| Passage for review |
It was a bonding moment between mothers: Tawni Harris, who had her fourth child on Monday at Hamilton Medical Center, and Georgia's first lady Sandra Deal, also the mother of four.

Harris, of Dalton, told Deal the birth of her son Graham was the hardest.

"You would think after four births it would get easier," she said. "We're doing good though."

Deal visited Hamilton Health Care System's Turner Maternal & Infant Care Center on Tuesday, meeting with new mothers and staff. She talked about the importance of immunizations and safe sleeping for babies.

"My fourth child was the hardest, too, but it's so special to get those babies here safely," Deal said. "There is no miracle like the miracle of life."

Deal spoke with Harris and Yudelaisys Pina Linares, who gave birth on Monday to son Dylan.

"I've been giving out immunization cards and visiting moms in the hospital for several years," Deal said. "It's hard to grow a baby for nine months, then have something happen."

| Given entries |
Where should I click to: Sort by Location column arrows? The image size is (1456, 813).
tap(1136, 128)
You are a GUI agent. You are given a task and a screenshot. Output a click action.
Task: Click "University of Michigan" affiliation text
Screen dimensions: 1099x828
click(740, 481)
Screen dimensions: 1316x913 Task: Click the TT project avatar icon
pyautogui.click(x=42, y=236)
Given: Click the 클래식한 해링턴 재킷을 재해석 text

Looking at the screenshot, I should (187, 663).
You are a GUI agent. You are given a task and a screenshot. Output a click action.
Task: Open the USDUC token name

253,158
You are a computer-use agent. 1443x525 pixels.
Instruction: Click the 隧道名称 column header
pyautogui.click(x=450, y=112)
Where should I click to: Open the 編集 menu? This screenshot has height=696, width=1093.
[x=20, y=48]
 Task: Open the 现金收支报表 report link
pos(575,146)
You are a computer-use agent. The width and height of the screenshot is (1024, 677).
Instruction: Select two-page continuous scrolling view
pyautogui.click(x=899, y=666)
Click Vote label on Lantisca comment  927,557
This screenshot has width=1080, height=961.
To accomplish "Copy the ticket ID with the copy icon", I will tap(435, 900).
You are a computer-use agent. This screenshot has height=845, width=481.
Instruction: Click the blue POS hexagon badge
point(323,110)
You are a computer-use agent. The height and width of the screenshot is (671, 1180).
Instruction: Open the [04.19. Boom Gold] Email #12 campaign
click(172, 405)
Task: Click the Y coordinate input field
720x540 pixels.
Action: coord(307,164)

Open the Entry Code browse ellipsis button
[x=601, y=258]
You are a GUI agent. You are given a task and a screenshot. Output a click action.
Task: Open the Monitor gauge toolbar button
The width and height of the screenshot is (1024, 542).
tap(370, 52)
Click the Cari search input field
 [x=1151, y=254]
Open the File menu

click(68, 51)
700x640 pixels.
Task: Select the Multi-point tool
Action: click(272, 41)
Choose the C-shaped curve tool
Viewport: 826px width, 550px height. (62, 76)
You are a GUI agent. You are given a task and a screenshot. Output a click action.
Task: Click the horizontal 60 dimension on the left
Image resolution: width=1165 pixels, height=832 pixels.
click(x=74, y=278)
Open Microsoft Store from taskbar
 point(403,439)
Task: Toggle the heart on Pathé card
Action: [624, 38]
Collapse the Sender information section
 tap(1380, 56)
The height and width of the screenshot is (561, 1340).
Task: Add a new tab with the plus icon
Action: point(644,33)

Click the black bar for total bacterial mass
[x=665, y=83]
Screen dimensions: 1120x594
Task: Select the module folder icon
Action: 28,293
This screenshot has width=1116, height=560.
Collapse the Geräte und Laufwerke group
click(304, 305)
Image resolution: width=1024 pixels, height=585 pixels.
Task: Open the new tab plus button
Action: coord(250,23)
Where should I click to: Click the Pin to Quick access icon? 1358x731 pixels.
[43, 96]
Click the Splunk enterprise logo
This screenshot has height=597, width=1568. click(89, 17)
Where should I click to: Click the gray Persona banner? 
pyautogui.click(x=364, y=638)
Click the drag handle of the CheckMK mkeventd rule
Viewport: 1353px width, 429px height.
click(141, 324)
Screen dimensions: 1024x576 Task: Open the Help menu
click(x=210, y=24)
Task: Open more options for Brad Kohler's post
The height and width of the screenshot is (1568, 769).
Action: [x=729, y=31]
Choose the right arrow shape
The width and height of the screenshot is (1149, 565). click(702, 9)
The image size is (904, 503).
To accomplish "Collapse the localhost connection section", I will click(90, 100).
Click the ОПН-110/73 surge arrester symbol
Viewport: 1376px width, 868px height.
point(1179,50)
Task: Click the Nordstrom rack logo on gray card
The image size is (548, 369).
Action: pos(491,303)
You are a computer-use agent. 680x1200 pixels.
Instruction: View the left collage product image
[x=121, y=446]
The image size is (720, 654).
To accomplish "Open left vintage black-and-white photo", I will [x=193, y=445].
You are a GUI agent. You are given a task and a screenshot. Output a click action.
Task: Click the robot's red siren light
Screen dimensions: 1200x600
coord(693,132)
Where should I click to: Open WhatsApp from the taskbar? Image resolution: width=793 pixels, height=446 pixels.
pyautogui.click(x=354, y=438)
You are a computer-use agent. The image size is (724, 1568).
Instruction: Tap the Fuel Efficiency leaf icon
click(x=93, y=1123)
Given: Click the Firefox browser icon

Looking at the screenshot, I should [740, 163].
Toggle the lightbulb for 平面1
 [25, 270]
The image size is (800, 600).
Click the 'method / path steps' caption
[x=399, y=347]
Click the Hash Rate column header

| Work to be completed |
Do these statements agree with the news story about Sandra Deal's hospital visit? Answer yes or no for each and quote the deciding words.
1. Tawni Harris gave birth to her son Graham on Tuesday.
2. Deal talked about immunizations and safe sleeping for babies.
3. Yudelaisys Pina Linares gave birth to a daughter.

| Solution to the problem |
1. No: "who had her fourth child on Monday at Hamilton Medical Center"
2. Yes: "She talked about the importance of immunizations and safe sleeping for babies."
3. No: "who gave birth on Monday to son Dylan"